Short task:
Change every "chat support" to "live help" in the items from the line containing "1350x618 pixels. How" through the line containing "will click(362, 37).", and give those lines again with nothing else altered.
▼
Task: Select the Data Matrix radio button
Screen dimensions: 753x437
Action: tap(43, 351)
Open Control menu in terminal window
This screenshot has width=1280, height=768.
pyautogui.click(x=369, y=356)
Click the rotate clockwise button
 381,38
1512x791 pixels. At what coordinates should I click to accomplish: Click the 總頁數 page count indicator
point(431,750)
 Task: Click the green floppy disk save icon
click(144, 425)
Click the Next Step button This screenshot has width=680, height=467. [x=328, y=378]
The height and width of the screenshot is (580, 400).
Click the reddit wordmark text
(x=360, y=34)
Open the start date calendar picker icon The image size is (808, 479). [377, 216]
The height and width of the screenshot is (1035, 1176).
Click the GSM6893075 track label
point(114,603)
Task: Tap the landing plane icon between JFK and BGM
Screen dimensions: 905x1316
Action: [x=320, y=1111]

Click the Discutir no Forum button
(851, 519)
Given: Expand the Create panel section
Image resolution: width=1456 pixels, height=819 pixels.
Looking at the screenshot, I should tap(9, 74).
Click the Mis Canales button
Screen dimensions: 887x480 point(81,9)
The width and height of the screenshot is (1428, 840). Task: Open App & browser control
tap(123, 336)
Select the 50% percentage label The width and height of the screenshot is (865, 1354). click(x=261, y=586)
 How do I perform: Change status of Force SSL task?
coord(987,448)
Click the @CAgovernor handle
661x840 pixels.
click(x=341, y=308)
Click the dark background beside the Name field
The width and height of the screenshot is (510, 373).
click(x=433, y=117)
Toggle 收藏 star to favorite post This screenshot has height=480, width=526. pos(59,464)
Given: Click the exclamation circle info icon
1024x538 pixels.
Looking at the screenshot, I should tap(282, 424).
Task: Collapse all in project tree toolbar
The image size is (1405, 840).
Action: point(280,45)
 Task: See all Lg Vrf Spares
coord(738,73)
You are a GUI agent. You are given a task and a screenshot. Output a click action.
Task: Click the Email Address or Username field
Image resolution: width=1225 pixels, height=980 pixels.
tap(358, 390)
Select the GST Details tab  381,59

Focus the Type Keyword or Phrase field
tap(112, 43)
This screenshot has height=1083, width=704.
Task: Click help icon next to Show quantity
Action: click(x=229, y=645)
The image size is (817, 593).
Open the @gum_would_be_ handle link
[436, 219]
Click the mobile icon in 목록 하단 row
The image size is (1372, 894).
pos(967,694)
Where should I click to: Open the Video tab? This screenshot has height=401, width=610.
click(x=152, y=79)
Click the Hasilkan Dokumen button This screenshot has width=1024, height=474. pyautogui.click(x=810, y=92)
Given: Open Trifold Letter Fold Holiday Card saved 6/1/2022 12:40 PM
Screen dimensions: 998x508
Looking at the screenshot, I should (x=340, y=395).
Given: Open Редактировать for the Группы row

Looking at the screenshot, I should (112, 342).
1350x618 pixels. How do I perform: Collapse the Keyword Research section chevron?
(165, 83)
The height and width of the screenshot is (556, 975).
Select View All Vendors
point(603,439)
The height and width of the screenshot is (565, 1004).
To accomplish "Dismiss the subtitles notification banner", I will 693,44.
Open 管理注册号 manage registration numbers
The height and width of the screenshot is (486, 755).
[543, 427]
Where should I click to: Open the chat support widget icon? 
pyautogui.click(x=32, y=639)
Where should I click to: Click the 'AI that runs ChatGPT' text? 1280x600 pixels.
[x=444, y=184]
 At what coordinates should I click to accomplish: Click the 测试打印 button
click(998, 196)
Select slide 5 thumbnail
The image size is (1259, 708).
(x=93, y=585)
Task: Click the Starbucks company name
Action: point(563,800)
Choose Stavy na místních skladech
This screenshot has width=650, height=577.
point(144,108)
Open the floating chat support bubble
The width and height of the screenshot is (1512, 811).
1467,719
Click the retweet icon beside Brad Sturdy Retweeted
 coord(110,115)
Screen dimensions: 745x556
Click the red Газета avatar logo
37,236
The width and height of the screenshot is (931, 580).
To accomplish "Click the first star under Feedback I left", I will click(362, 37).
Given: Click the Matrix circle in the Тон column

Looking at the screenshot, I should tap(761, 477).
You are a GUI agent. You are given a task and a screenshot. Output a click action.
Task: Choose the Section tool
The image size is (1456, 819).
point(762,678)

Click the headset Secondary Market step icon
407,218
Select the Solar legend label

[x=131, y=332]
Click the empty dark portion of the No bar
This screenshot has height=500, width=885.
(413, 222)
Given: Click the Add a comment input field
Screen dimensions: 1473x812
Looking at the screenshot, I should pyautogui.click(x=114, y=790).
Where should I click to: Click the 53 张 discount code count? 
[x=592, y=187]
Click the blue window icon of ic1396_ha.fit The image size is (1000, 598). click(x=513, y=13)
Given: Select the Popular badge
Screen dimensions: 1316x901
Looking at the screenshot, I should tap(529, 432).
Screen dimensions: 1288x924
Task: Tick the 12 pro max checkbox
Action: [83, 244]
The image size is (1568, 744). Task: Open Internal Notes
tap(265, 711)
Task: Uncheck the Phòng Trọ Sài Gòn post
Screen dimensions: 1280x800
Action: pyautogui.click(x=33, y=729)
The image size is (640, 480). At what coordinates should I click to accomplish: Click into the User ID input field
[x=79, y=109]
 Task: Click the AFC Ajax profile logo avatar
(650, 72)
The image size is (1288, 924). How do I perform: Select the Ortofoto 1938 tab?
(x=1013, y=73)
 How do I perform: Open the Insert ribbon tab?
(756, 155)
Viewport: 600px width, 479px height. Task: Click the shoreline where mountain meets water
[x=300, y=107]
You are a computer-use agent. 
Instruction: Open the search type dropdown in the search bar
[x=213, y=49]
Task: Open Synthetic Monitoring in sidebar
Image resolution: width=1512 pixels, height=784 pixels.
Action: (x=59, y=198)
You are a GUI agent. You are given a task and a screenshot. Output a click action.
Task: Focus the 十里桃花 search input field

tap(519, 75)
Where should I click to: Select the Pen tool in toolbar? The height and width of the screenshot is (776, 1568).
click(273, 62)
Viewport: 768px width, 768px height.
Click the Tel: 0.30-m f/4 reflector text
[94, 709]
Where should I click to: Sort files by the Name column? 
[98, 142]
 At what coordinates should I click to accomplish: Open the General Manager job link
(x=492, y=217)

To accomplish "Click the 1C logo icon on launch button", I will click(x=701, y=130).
▲
Right answer:
1350x618 pixels. How do I perform: Collapse the Keyword Research section chevron?
(165, 83)
The height and width of the screenshot is (556, 975).
Select View All Vendors
point(603,439)
The height and width of the screenshot is (565, 1004).
To accomplish "Dismiss the subtitles notification banner", I will 693,44.
Open 管理注册号 manage registration numbers
The height and width of the screenshot is (486, 755).
[543, 427]
Where should I click to: Open the live help widget icon? 
pyautogui.click(x=32, y=639)
Where should I click to: Click the 'AI that runs ChatGPT' text? 1280x600 pixels.
[x=444, y=184]
 At what coordinates should I click to accomplish: Click the 测试打印 button
click(998, 196)
Select slide 5 thumbnail
The image size is (1259, 708).
(x=93, y=585)
Task: Click the Starbucks company name
Action: point(563,800)
Choose Stavy na místních skladech
This screenshot has width=650, height=577.
point(144,108)
Open the floating live help bubble
The width and height of the screenshot is (1512, 811).
1467,719
Click the retweet icon beside Brad Sturdy Retweeted
 coord(110,115)
Screen dimensions: 745x556
Click the red Газета avatar logo
37,236
The width and height of the screenshot is (931, 580).
To accomplish "Click the first star under Feedback I left", I will click(362, 37).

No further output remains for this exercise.